Task input: Begin

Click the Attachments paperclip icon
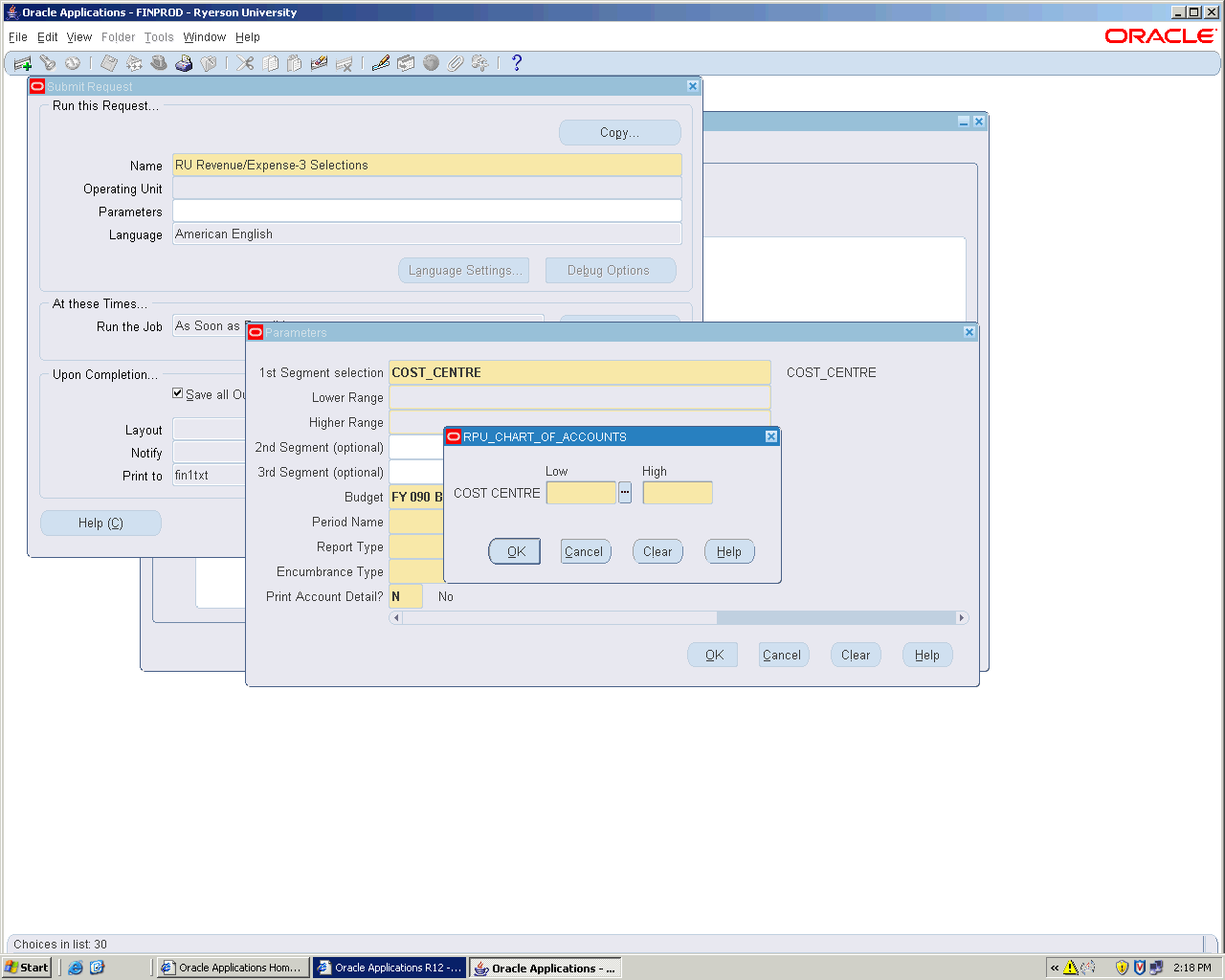 [x=456, y=63]
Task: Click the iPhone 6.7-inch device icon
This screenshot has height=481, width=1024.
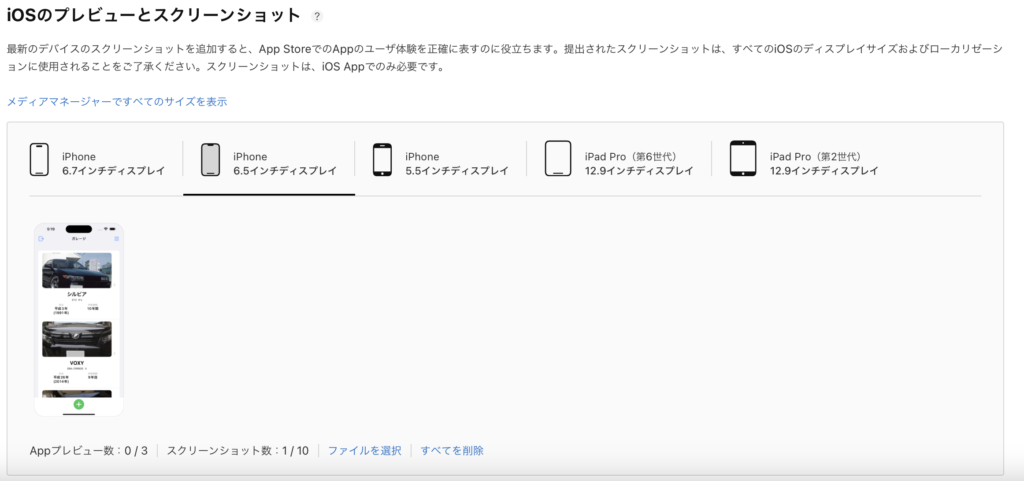Action: click(39, 160)
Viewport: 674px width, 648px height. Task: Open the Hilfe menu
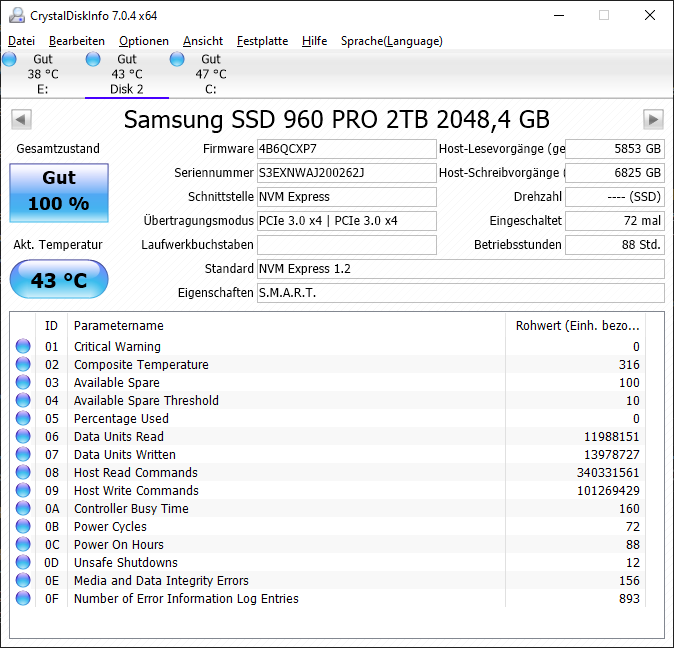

Task input: End

* [Exercise description]
Leaving the pictures aside, write out only the lines from the one containing "This screenshot has height=481, width=1024." through the end of the material, exactly as they stand.

* [Exercise response]
This screenshot has height=481, width=1024.
Action: click(39, 160)
Viewport: 674px width, 648px height. Task: Open the Hilfe menu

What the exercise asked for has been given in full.